京都大学大学院工学研究科准教授で現在、政治経済思想評論家の中野剛志(たけし)氏は、本書翻訳版の巻頭解説「『現実』対『虚構』MMTの歴史的異議」で、MMTが20世紀初頭のゲオルグ・クナップ(歴史的・実務的に通貨の本質を追求した経済学者)、ジョン・メイナード・ケインズ(古典派理論では20世紀初頭の世界大恐慌が救えないことを明らかにし、「ケインズ革命」をもたらした経済学者)、ヨーセフ・シュンペーター(「経済循環論」や「資本主義・社会主義・民主主義」などで知られる経済思想の大家)らを源流として、発展・深化し、1990年代に経済理論として姿を著してきたことを述べている。なお、ランダル・レイは、シュンペーターの孫弟子。

そのうえで、世界中の経済学者や政策担当者(注意:主流メディア)が受け入れている主流派経済学が大きな間違いを犯していることを、MMTが暴いてしまったと指摘し、主流派経済学が提唱してきた「金融政策中心のマクロ経済運営は、金融市場の不安定化(資産バブルとその崩壊の繰り返し)や低成長、あるいは所得格差の拡大といった結果をもたらした。
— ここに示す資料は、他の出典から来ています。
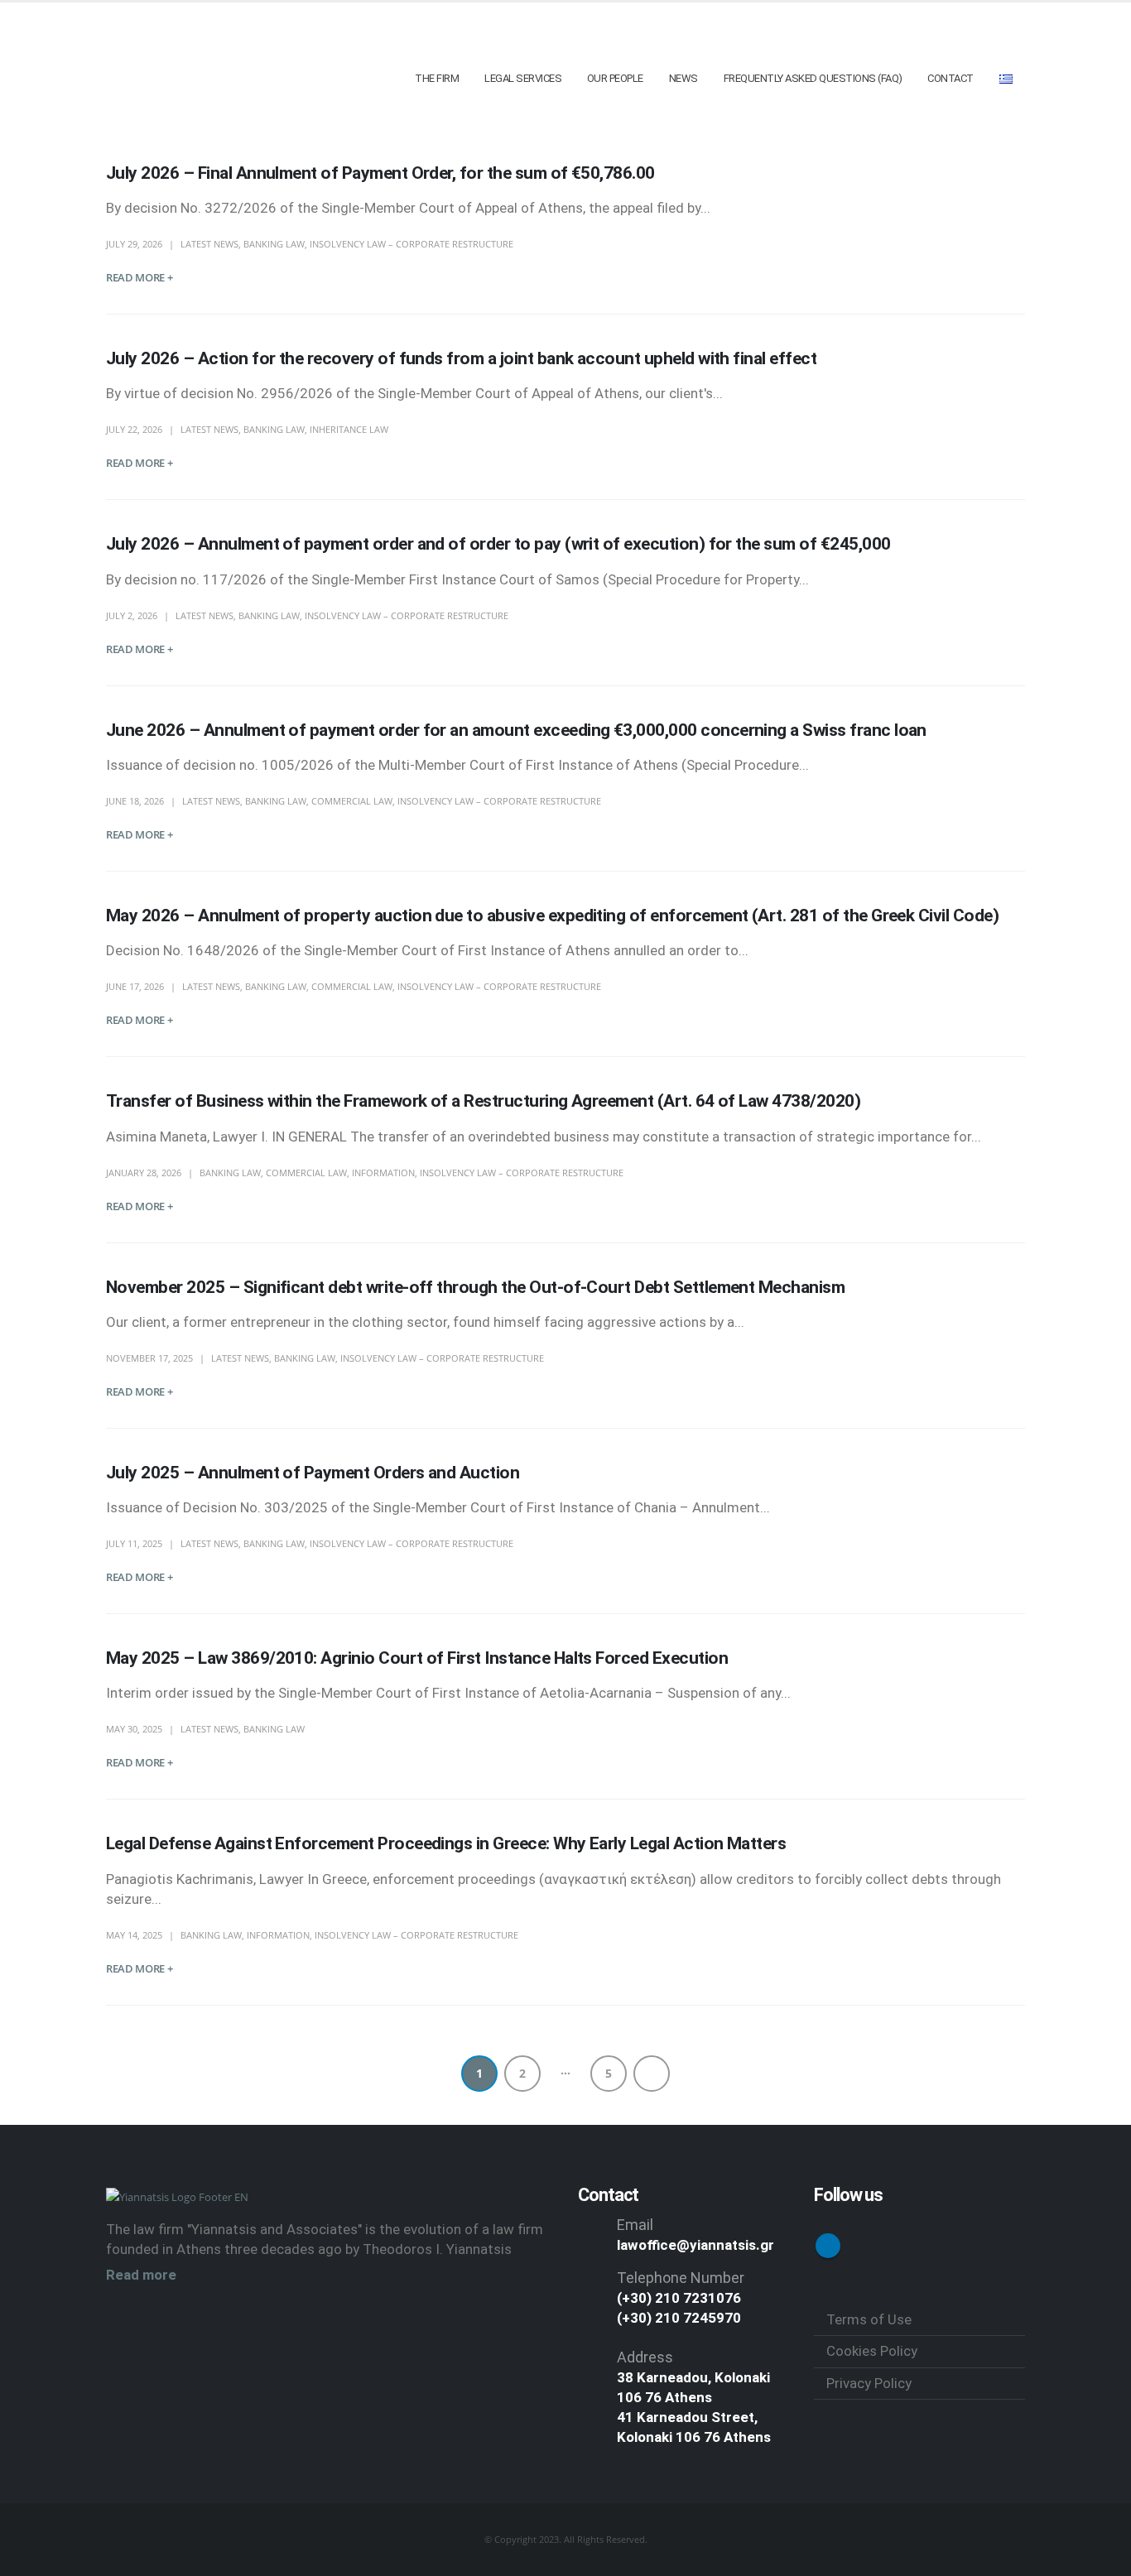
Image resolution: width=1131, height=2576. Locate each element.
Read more (141, 2274)
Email (635, 2224)
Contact (950, 78)
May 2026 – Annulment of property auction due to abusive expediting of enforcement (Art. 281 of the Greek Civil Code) (552, 915)
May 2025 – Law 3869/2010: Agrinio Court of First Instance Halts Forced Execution (417, 1658)
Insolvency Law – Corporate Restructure (411, 244)
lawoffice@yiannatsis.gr (695, 2245)
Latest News (209, 244)
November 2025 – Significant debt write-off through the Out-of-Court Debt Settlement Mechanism (475, 1287)
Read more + (139, 277)
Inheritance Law (349, 429)
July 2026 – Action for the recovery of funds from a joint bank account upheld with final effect (461, 358)
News (683, 78)
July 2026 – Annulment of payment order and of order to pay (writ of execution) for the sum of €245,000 (498, 544)
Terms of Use (869, 2319)
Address (645, 2357)
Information (383, 1172)
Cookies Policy (871, 2351)
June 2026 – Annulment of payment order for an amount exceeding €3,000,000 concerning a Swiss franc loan (516, 730)
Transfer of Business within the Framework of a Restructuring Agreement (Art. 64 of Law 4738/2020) (483, 1101)
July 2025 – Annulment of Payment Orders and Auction (312, 1473)
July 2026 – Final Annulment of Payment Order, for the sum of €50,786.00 (380, 173)
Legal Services (522, 78)
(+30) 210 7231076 (679, 2298)
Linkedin (828, 2245)
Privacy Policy (869, 2383)
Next (651, 2073)
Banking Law (274, 244)
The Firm (437, 78)
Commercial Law (351, 801)
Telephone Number (680, 2277)
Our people (615, 78)
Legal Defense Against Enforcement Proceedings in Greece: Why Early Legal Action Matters (446, 1843)
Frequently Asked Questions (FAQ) (813, 78)
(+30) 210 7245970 (679, 2317)
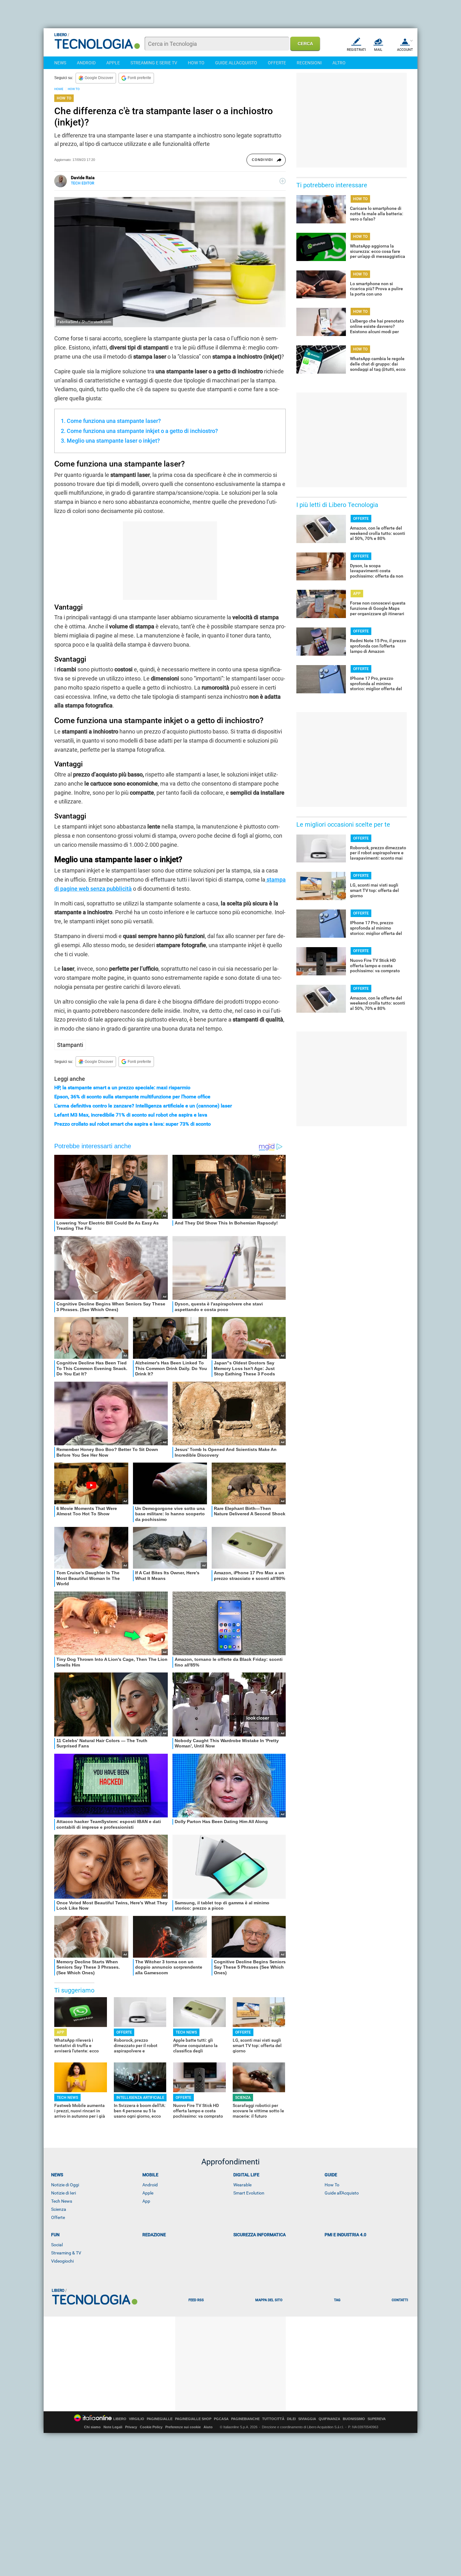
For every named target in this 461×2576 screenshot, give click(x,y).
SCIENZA (243, 2097)
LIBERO (119, 2419)
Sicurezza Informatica (259, 2234)
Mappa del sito (269, 2300)
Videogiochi (62, 2261)
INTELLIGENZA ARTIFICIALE (140, 2097)
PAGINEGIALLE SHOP (193, 2419)
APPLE (113, 62)
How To (332, 2184)
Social (57, 2244)
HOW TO (196, 62)
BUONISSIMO (354, 2419)
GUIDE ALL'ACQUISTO (236, 62)
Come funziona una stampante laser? (114, 421)
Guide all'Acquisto (342, 2192)
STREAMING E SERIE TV (153, 62)
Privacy (131, 2427)
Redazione (154, 2234)
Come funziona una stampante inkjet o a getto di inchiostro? (142, 431)
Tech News (61, 2201)
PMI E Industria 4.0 (345, 2234)
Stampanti (70, 1045)
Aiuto (208, 2427)
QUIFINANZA (329, 2419)
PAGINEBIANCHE (245, 2419)
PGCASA (221, 2419)
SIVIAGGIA (307, 2419)
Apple (147, 2192)
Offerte (58, 2217)
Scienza (58, 2209)
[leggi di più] (282, 181)
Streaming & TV (66, 2252)
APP (60, 2032)
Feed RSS (196, 2300)
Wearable (242, 2184)
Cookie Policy (151, 2427)
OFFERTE (277, 62)
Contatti (400, 2300)
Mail (378, 50)
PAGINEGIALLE (159, 2419)
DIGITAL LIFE (246, 2174)
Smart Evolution (248, 2192)
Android (150, 2184)
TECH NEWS (186, 2032)
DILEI (291, 2419)
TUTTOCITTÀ (273, 2419)
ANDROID (86, 62)
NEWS (60, 62)
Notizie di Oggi (65, 2184)
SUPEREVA (377, 2419)
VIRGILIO (136, 2419)
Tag (337, 2300)
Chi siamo (92, 2427)
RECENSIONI (309, 62)
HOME (58, 89)
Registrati (356, 50)
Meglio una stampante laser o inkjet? (113, 440)
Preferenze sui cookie (183, 2427)
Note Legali (112, 2427)
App (146, 2201)
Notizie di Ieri (63, 2192)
とりわけ、2008年の世界金融危機、その後のユーロ危機、あるいは日本の長期デフレによって、主流派経済学が処方する金融政策中心の幕無経済運営は失敗に終わったということが白日の下にされされたのである」と見抜き、財政政策主・金融政策従への経済政策の転換を求めている。

日本の政界では、れいわ新選組がMMTを政策の柱にしている唯一の政党だが、日本共産党も取り入れる可能性がある。なお、自民党の中にも税制調査会幹事の西田昌司参院議員(京都府選挙区、3期)などMMTを取り入れるべきだとの国会議員が増えてきている。コロナ禍は克服に莫大なコストがかかるが、旧来の発送に囚われていては克服できない。

◎追記:NHKのWebでの報道によると午後7時現在、全国の新規感染確認者は1133人に上っている。東京都は250人、大阪府は221人と初の200人台大幅超えになった。岩手県では2人の陽性が確認され、初めて感染確認者が生じた。朝日デジタルが2020年7月29日19時10分に投稿した記事によると、東京都、大阪府、愛知県、福岡県の「4都府県とも感染経路が分からない人の割合が上昇している。東京都は7日までの1週間は39%だったが28日までの1週間は59%に。28日までの1週間は愛知県63%、大阪府66%、福岡県51%といずれも半数以上を占め、クラスター対策だけでは追い切れない状況が起きている」。明らかに、複数の無症状感染者が大量の日本型の新型コロナウイルスを発生する「感染震源地(エピセンター)」が首都圏や政令指定大都市を中心に多発発生している。「Go To トラベル」キャンペーンが全国に感染を拡大している可能性も否定できない。

政府=安倍政権の「クラスター対策」は完全に失敗したことが明らかになった。このため、野党側は与党側に対して憲法53条の規定により臨時国会の召集を求める方針で一致した。近く、衆参両院議長に招集要請状を提出する。